# Given passage
==============================

Another idea to avoid ftrace patch recursion, thanks :-)

Block-device snapshots with blksnap

Posted Nov 15, 2022 16:22 UTC (Tue) by Conan_Kudo (subscriber, #103240) [Link]

There was a hot minute where I was aggressively trying to push for upstreaming dattobd into Linux (we even had the generic name for it picked out: "volsnap"), but the amount of negative feedback we got about it in 2017 killed that stone cold. It was pretty depressing...

Block-device snapshots with blksnap

Posted Nov 15, 2022 23:51 UTC (Tue) by sshtepa (guest, #158959) [Link] (2 responses)

One problem is that it only works on Intel/AMD architecture.
I haven't been able to do something similar for ARM or POWER yet.
If you have any ideas how to fix it, let me know :).

Block-device snapshots with blksnap

Posted Nov 16, 2022 7:35 UTC (Wed) by donald.buczek (subscriber, #112892) [Link] (1 responses)

> If you have any ideas how to fix it, let me know :).

This is not my idea, but one method is to accept and detect the recursion [1]. But the additional stack frame and overhead is something you possibly don't want to have in the submit_bio path.

[1]: https://github.molgen.mpg.de/mariux64/fix-lpp/blob/e4c41a...

Block-device snapshots with blksnap

Posted Nov 17, 2022 16:30 UTC (Thu) by sshtepa (guest, #158959) [Link]

Unfortunately, in order to be able to work on existing Linux kernels, I have to use such disgusting crutches.

==============================

# Records
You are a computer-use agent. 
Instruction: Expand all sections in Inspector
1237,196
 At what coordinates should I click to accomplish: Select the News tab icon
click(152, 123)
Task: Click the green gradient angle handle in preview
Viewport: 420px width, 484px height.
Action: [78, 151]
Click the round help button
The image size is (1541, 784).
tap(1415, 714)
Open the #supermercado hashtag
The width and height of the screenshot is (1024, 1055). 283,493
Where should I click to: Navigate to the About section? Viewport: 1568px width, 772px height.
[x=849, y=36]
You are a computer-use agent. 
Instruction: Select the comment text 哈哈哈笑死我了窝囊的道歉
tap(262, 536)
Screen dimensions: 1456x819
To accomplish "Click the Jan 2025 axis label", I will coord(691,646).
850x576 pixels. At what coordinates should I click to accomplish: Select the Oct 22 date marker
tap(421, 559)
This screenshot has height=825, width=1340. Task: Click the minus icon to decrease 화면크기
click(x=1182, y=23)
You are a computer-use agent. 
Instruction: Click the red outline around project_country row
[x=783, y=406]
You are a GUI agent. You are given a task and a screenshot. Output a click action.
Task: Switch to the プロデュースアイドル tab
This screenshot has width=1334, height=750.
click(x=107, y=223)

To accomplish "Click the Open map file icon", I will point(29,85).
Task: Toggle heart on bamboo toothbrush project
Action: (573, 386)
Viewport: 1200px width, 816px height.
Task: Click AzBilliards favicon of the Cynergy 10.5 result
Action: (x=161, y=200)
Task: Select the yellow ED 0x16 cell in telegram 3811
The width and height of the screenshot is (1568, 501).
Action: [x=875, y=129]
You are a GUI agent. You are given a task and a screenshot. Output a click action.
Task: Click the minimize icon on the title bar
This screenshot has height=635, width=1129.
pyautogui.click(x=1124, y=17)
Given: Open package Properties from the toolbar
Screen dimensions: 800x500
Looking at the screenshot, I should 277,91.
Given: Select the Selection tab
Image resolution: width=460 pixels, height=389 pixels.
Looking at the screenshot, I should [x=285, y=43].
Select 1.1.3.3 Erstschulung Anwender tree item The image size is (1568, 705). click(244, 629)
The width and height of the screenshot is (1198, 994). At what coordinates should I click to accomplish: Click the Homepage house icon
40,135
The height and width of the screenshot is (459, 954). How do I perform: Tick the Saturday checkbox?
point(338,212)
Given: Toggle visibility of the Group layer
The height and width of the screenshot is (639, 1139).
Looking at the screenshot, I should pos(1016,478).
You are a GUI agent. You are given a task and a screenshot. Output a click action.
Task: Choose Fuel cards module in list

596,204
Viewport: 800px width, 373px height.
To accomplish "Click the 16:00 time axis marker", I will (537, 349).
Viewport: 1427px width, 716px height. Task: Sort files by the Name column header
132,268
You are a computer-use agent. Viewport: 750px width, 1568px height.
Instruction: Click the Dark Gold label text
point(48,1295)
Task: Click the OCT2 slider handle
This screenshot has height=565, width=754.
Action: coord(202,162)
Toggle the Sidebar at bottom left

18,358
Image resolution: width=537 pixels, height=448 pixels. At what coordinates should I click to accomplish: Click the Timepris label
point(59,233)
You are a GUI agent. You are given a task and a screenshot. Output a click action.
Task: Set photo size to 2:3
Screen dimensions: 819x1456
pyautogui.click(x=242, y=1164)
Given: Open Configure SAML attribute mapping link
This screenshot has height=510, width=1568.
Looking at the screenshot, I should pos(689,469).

==============================

# Challenges
1. Please list every distinct username that appears in a "Posted" line of the blksnap thread, giving each name only once.
2. Duplicate the records from their first line up to and including the line with "The width and height of the screenshot is (1024, 1055).".

# Solutions
1.
Conan_Kudo
sshtepa
donald.buczek

2.
You are a computer-use agent. 
Instruction: Expand all sections in Inspector
1237,196
 At what coordinates should I click to accomplish: Select the News tab icon
click(152, 123)
Task: Click the green gradient angle handle in preview
Viewport: 420px width, 484px height.
Action: [78, 151]
Click the round help button
The image size is (1541, 784).
tap(1415, 714)
Open the #supermercado hashtag
The width and height of the screenshot is (1024, 1055). 283,493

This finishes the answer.